Voici les impressions sur le livre « Schaerbeek de l’ombre vers la lumière » du journaliste Daniel Couvreur qui a couvert l’actualité schaerbeekoise pour le journal Le Soir.

 » L’Enfoiré du Resto de l’Espoir. En 1989, les Enfoirés donnent leur premier concert au profit des Restos du cœur de Coluche au Zénith de Paris mais, à Schaerbeek, c’est avec un comique de la politique que j’ai rendez-vous. Je frappe à la porte de l’imprimerie Van Gorp, avenue Princesse Elisabeth. Le patron m’accueille, visage fermé. Jean-Pierre a la trentaine fatiguée et le regard taciturne. Dans son bureau obscur, il m’assied face au tableau apocalyptique d’un artiste dépressif. Sur la défensive, il me parle à demi-mot de son engagement à balayer l’insécurité de son quartier.

C’est avec ce programme qu’il se présente aux élections locales. Le bourgmestre Roger Nols voit en lui une promesse de renouveau politique. S’il avait pris la précaution de consulter Madame Yamilah, la voyante extra-lucide du fakir Ragdalam, le mayeur populiste se serait sans doute abstenu. Jean-Pierre Van Gorp n’avait rien d’une promesse. A Schaerbeek, il allait rapidement s’imposer comme le phénomène politique du siècle…

A la fin de notre premier entretien, Jean-Pierre me glisse un faire-part mortuaire.  Il me dit n’avoir rien trouvé de mieux pour imprimer son tract électoral et se réjouit de ce trait d’humour noir. Je pense  qu’il vient de commettre un suicide médiatique. L’ensemble de la presse condamne dans  ce faire-part l’acte ubuesque d’un fils naturel de Roger Nols. Mais contre toute attente, ce battage permet au 27e candidat de la liste N.O.L.S. de se faire un nom. Jean-Pierre Van Gorp est élu et il a bien l’intention de prouver aux journalistes comme aux citoyens que le méchant, à Schaerbeek,  « c’est pas lui » !

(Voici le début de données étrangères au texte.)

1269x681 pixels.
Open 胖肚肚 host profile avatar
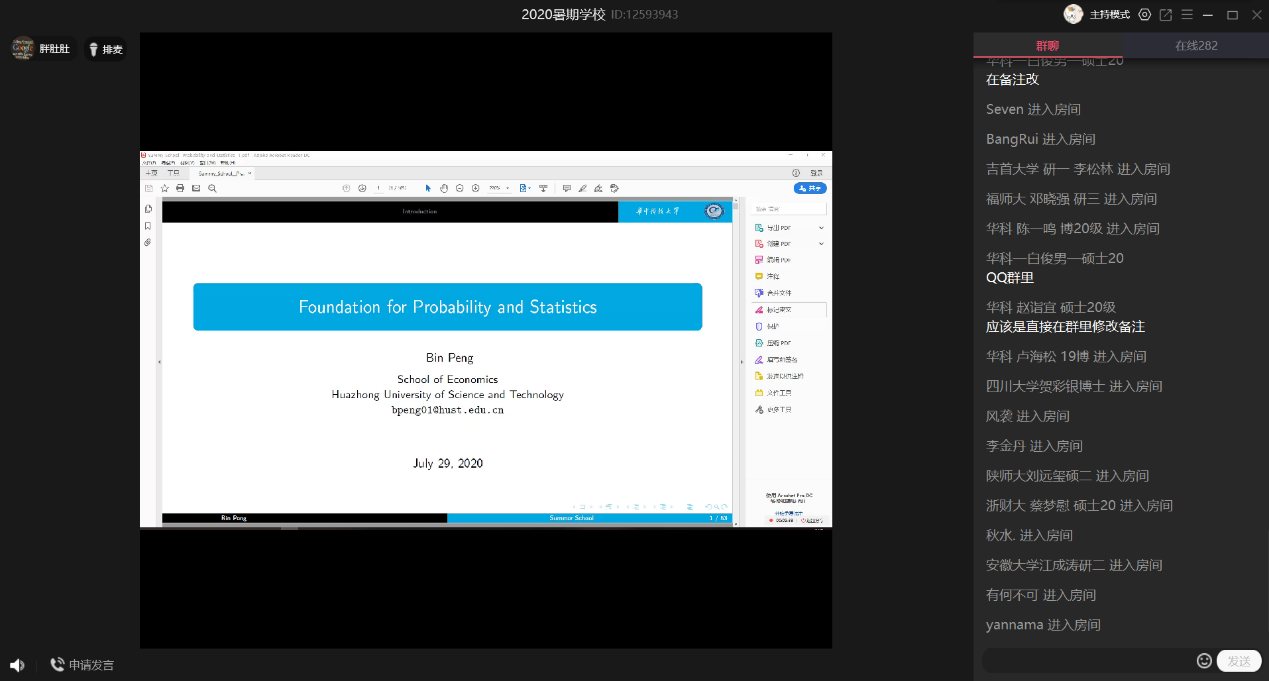coord(23,49)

Inconnu en politique, il revendique l’échevinat empoisonné de la jeunesse. Pour lui signifier clairement le désintérêt qu’il porte à cette tranche de la population, Roger Nols l’enferme dans les bas-fonds de l’hôtel communal. C’est là que je le retrouve pour notre seconde rencontre. Privé des ors de la fonction et de secrétariat, doté d’un budget annuel de 1,5 cent par tête d’habitant de moins de 18 ans, Jean-Pierre Van Gorp est abattu mais décidé à prouver qu’il n’a rien d’un saltimbanque. S’il a les poches vides, sa tête est pleine de culot. Le nouvel échevin fait le pari de la provocation positive et rompt ouvertement avec les slogans réactionnaires des Nolsistes.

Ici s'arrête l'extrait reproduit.